EXERCISE: Pull out each line of the listing below that contains the word "with".

RECORD EXCERPTS:
--- start ---
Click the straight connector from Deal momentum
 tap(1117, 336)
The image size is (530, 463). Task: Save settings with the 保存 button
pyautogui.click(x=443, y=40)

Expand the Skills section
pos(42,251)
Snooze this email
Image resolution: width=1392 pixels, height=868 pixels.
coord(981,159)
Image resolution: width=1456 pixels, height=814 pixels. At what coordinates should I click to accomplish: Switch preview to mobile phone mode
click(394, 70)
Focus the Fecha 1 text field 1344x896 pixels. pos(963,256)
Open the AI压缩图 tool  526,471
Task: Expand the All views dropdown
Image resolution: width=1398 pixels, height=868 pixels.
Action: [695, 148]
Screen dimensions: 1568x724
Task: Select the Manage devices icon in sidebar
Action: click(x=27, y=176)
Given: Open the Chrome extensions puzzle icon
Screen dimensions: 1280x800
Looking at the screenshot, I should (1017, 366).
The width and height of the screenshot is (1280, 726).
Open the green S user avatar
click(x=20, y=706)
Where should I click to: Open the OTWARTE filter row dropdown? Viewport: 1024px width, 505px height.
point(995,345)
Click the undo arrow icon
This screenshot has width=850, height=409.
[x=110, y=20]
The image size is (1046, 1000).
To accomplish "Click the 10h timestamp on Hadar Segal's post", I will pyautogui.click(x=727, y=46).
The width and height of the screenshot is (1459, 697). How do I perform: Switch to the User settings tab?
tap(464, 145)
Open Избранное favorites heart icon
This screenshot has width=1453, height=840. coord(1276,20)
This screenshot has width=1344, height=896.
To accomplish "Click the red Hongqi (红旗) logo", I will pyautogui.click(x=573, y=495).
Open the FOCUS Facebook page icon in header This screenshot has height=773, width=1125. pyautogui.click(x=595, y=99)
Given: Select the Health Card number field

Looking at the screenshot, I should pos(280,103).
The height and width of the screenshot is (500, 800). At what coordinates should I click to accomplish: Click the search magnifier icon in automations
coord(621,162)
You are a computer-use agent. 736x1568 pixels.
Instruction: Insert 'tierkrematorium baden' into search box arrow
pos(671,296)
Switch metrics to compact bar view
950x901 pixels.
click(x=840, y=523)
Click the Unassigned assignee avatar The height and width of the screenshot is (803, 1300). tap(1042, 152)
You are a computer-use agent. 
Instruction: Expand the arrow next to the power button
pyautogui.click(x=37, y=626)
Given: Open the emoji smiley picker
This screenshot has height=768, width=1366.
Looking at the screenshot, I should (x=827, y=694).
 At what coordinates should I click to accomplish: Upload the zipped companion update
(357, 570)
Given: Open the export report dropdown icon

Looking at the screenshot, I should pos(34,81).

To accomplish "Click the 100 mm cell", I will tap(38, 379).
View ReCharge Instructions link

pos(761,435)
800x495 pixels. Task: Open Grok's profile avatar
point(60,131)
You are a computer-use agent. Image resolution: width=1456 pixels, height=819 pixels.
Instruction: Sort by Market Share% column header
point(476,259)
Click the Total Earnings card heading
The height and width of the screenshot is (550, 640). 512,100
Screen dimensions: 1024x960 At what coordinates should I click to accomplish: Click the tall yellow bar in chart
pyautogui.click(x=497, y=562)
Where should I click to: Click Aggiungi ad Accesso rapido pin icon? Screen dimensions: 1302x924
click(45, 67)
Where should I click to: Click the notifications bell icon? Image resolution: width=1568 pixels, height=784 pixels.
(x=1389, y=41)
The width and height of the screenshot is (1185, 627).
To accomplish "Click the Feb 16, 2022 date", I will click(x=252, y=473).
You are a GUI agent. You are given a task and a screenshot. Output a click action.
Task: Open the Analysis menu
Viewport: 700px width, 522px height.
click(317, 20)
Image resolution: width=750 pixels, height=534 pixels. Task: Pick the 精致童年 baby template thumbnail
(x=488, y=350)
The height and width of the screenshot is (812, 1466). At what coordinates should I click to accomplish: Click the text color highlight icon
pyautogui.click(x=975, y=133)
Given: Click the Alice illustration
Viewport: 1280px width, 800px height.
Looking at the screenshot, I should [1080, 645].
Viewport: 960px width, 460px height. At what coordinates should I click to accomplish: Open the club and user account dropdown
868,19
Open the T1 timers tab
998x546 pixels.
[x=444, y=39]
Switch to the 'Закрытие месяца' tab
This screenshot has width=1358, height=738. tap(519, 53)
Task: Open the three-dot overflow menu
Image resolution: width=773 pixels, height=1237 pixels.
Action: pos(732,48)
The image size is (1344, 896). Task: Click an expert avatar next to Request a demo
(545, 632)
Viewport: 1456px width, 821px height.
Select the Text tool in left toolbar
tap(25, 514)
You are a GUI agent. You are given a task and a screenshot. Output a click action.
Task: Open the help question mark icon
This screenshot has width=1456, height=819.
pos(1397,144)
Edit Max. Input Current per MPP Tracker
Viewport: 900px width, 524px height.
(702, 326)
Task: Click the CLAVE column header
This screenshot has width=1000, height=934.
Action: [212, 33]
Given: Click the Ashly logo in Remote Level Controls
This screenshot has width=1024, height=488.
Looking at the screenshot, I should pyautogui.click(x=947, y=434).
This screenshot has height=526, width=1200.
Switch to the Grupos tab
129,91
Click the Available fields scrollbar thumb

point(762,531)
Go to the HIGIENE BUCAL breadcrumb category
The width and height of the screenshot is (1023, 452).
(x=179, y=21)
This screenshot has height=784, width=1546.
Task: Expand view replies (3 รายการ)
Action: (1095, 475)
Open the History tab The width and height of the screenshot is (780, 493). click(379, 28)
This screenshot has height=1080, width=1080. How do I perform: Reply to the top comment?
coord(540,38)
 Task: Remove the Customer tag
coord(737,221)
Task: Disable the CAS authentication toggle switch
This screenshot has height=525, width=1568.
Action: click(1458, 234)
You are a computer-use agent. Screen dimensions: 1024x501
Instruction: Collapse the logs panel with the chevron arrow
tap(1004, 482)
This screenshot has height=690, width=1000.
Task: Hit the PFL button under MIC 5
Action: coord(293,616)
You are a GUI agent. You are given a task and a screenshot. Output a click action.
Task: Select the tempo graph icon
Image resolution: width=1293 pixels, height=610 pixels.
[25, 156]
--- end ---
THE RESPONSE:
The image size is (530, 463). Task: Save settings with the 保存 button
Instruction: Collapse the logs panel with the chevron arrow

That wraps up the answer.